Hands on tracking Consumption and Investment in real time

alphacast_logo_1.png

Hands on tracking Consumption and Investment in real time

By Maia Mindel (mmindel@alphacast.io)


Read more Alphacast Highlights here


In this hands-on guide, we will show you how to use Alphacast Pipelines to create coincident indeces and monitor key economic variables. What is a coincident index? A coincident index provides a gauge for the movement of a key economic variable through the use of related data series. In this case, the coincident investment index mirrors two of the two largest components of GDP, Private Consumption and Private Fixed Investment.

Since both indeces have a certain complexity, the methodology will be shown separately, though there are major similarities between the two.

How to make the Investment Index

In this case, we will show you how to create the coincident investment index. The index is divided in sections, which are weighed in accordance with their relevance to the variable at hand, and estimated using the latest available data for each.

Given that the index uses the Alphacast pipelines engine and data available on the platform's database, that means that the Index will be updated to reflect it as soon as the data is uploaded in the Alphacast site - in a completely automated manner.

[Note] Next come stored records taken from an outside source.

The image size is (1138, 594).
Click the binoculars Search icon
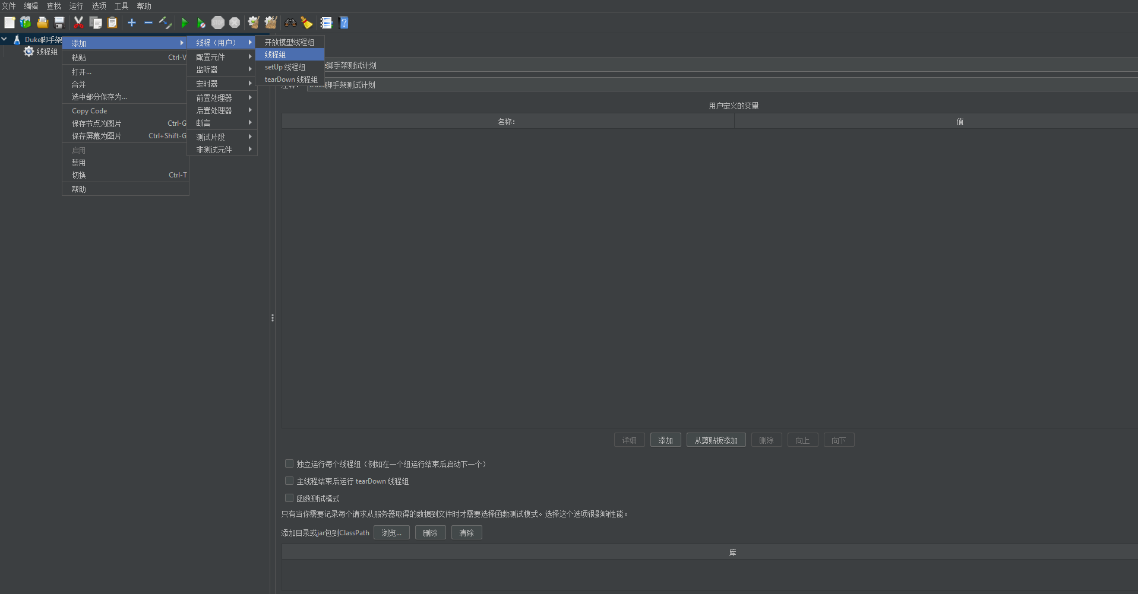coord(290,23)
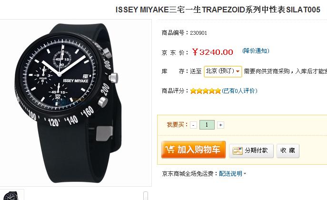This screenshot has height=200, width=327.
Task: Open reviews via 已有0人评价 link
Action: tap(239, 91)
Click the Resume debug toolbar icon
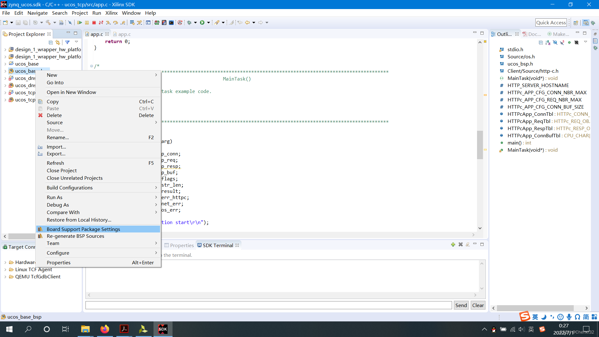Screen dimensions: 599x337 point(80,22)
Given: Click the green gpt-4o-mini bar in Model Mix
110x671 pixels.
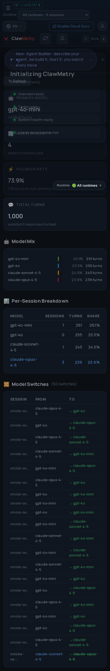Looking at the screenshot, I should point(58,259).
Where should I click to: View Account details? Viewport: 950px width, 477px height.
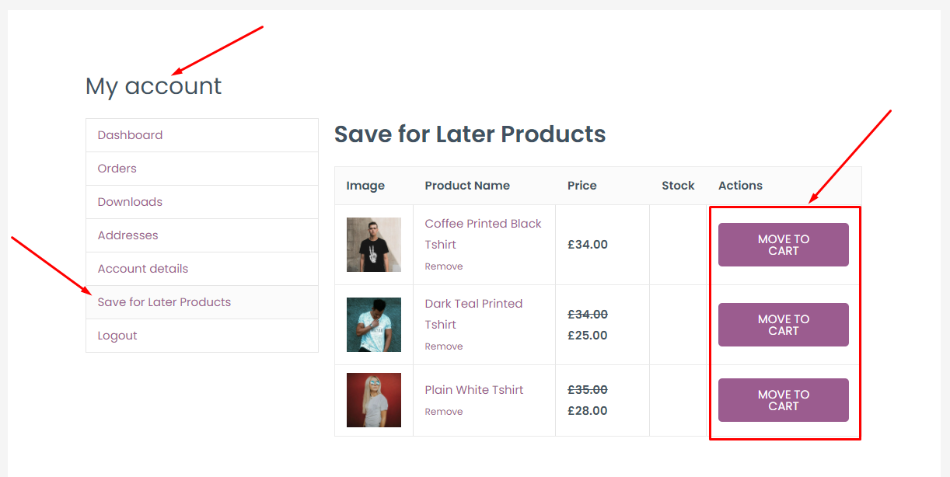(142, 268)
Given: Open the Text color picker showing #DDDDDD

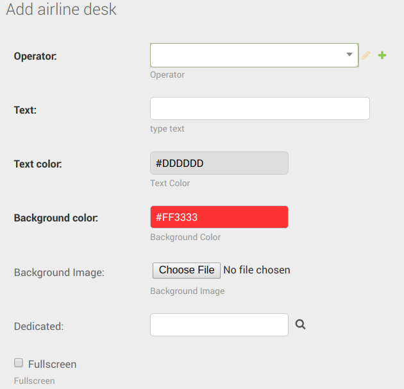Looking at the screenshot, I should (219, 163).
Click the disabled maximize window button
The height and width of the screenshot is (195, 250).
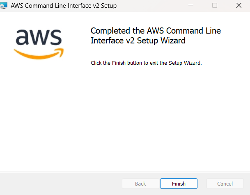215,6
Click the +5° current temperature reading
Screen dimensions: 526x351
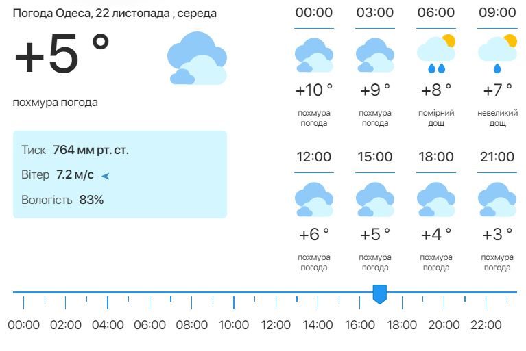click(62, 56)
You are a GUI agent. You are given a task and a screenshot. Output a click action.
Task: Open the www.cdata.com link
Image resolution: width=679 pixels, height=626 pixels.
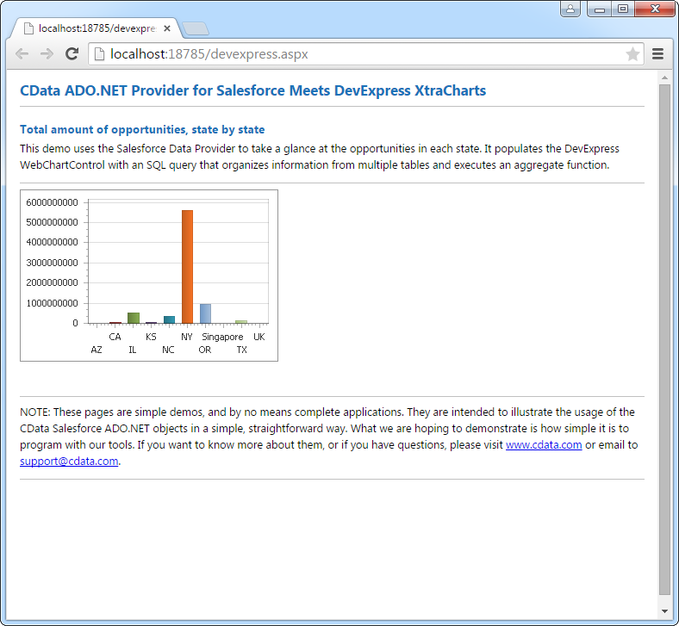click(x=543, y=445)
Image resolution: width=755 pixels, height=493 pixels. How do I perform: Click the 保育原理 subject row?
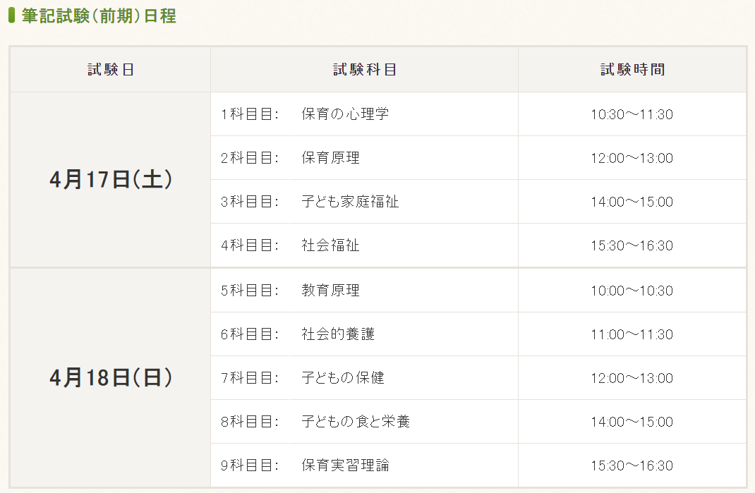[x=365, y=158]
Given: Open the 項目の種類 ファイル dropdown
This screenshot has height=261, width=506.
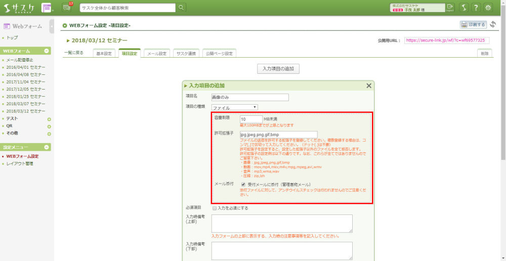Looking at the screenshot, I should pyautogui.click(x=235, y=107).
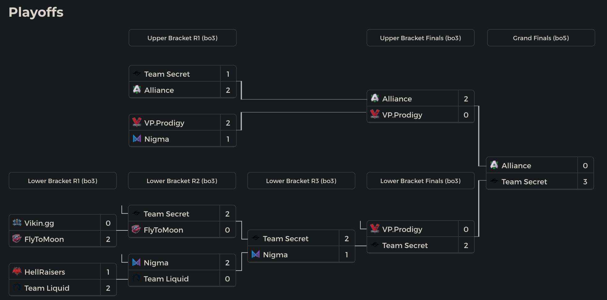Click the Playoffs heading
Image resolution: width=607 pixels, height=300 pixels.
tap(36, 12)
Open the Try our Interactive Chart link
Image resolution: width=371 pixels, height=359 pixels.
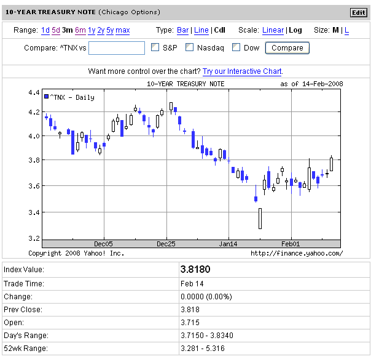click(242, 71)

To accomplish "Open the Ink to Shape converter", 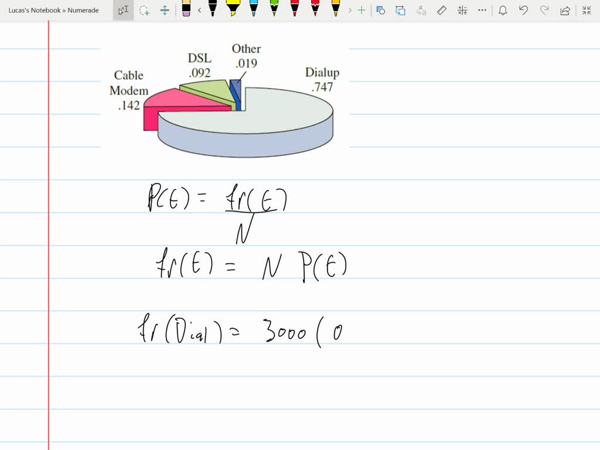I will point(381,10).
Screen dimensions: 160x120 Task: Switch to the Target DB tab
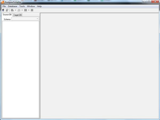[x=18, y=15]
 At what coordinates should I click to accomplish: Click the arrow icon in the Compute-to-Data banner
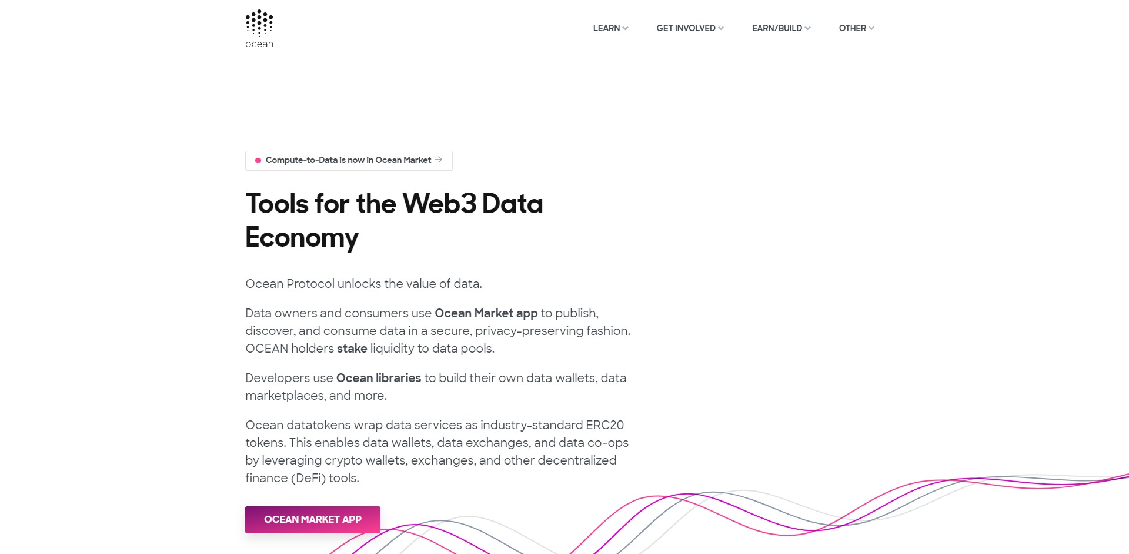[439, 160]
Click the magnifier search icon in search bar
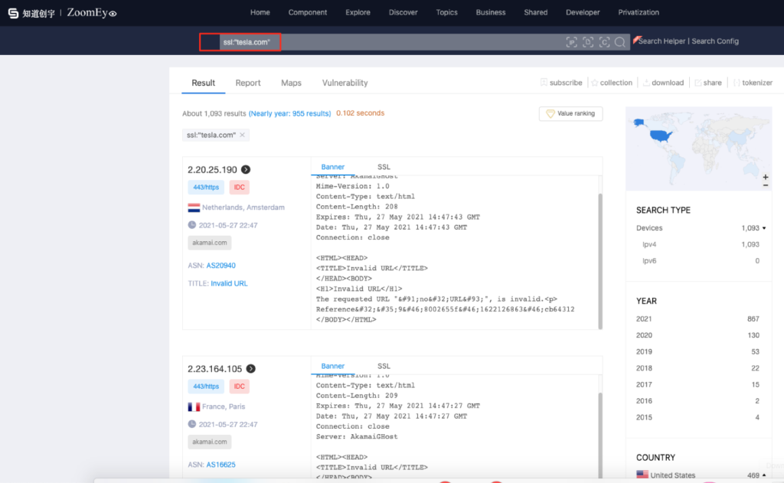The width and height of the screenshot is (784, 483). coord(620,42)
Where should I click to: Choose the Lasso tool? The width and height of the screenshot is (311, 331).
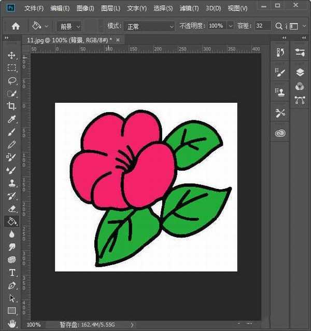coord(11,81)
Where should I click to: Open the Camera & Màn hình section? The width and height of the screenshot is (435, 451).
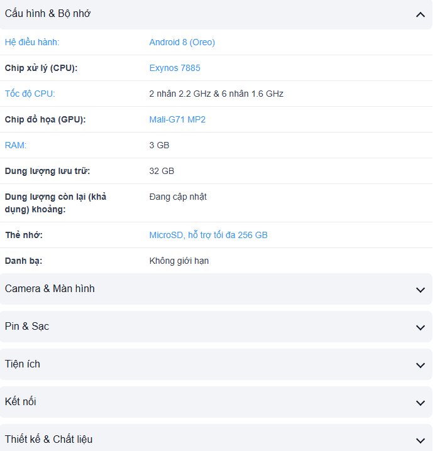pyautogui.click(x=50, y=288)
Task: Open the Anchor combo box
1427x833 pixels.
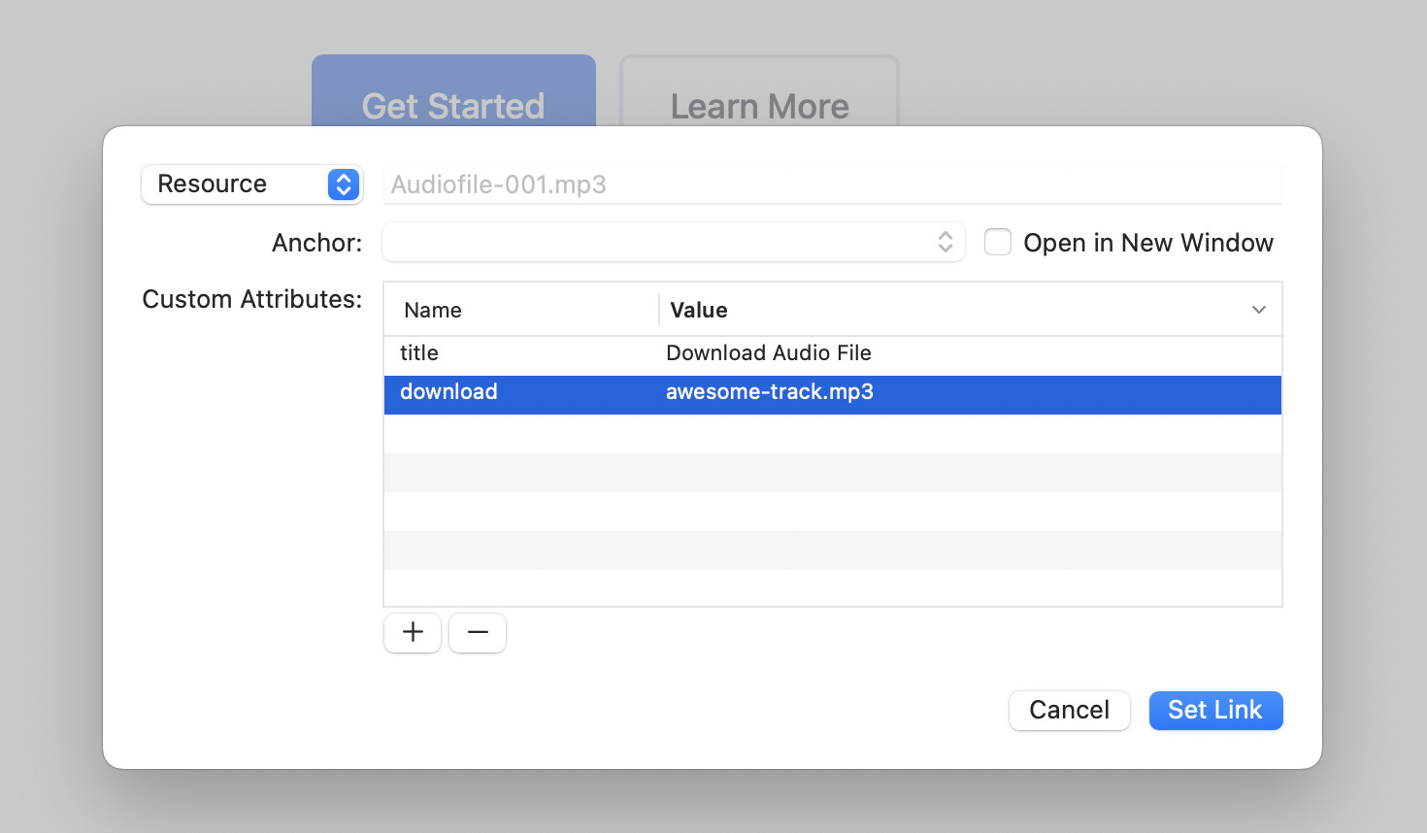Action: tap(660, 242)
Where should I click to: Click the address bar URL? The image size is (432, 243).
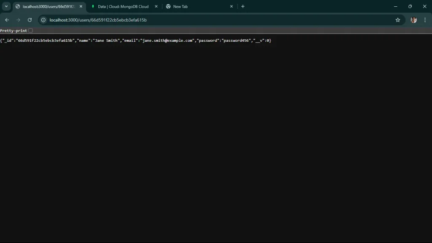[98, 20]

The first step is identifying the data series to use. To do this, it must be taken into account that the index is divided into three components, reflected their importance to private fixed investment: Construction, Machinery and Equipment, and Transport Equipment. Each indicator has a number of data sources attached (in this case two, but not necessarily). The components for each indicator are as detailed below:

ComponentWeightIndicators
Construction47.2%Construction Activity, Construction Employment
Machinery and Equipment41.4%Machinery Production, Capital Goods Imports
Transportation Equipment11.3%Utility Vehicles Sales, Transportation Imports

The sources to be used are:

IndicatorWeightAlphacast Source Source
Construction Activity33.2%Construya Index
Construction Employment14.2%EIL - Labor Indicators by Sector
National Machinery & Equipment15.5%Industrial Production Index
Imported Machinery & Equipment25.9%Monthly Trade Statistics
National Transportation Equipment7.4%ADEFA Car Statistics
Imported Transportation Equipment3.9%Monthly Trade Statistics

The first step, then, is creating a pipeline. To do this, click on the "create" button and select "pipeline". Name the pipeline in any way that is easy to find later (especially since, if it is public, then the name is also publicly displayed), and select a relevant repository for it - in a public repository, everyone would be able to modify it, while a private one would allow for more control over modifications.

image.png

image.png

The next step is fetching a dataset. Since the index utilizes many different ones, it's not particularly relevant which ones to begin with - just search for it by name. For example, using the Construya Index as a proxy for construction activity, you can just look up "Construya Index" on the search bar and look for the desired dataset. It's inadvisable to choose the "raw data" version of this dataset, because the data is, as the name would sugges, raw - for instance, if you wanted a seasonally adjusted variable, you would have to do it manually. If the dataset has more than one column, you can select it during the fetch process. Don't forget to click "save" after selecting the dataset!

image.png

image.png

The next step is merging the dataset with all the other relevant ones. Click "add step below" and look for "merge" in the list. Selecting the dataset to merge with works exactly the same as fetching it: look up its name, type it, select it. If you need to modify the dataset in any way (rename columns, change the date frequency, etc) you can do this by selecting "fetch and modify data before merge - Add step above in new branch".

image.png

The remaining step is "matching entities". All datasets have at most two kinds of entities, at least one. The one they all have is "date" - the date for each data point. So when matching entities, choose "date" and "date" (they might have different names, like date and year, but the principle is the same). The remaining entity type is "countries" - what the data refers to. These are often countries, but sometimes other kinds of data too. Either way, if they are available, match them; if not, it's not a problem. The dataset for construction employment doesn't have an entity - and the pipeline works just fine.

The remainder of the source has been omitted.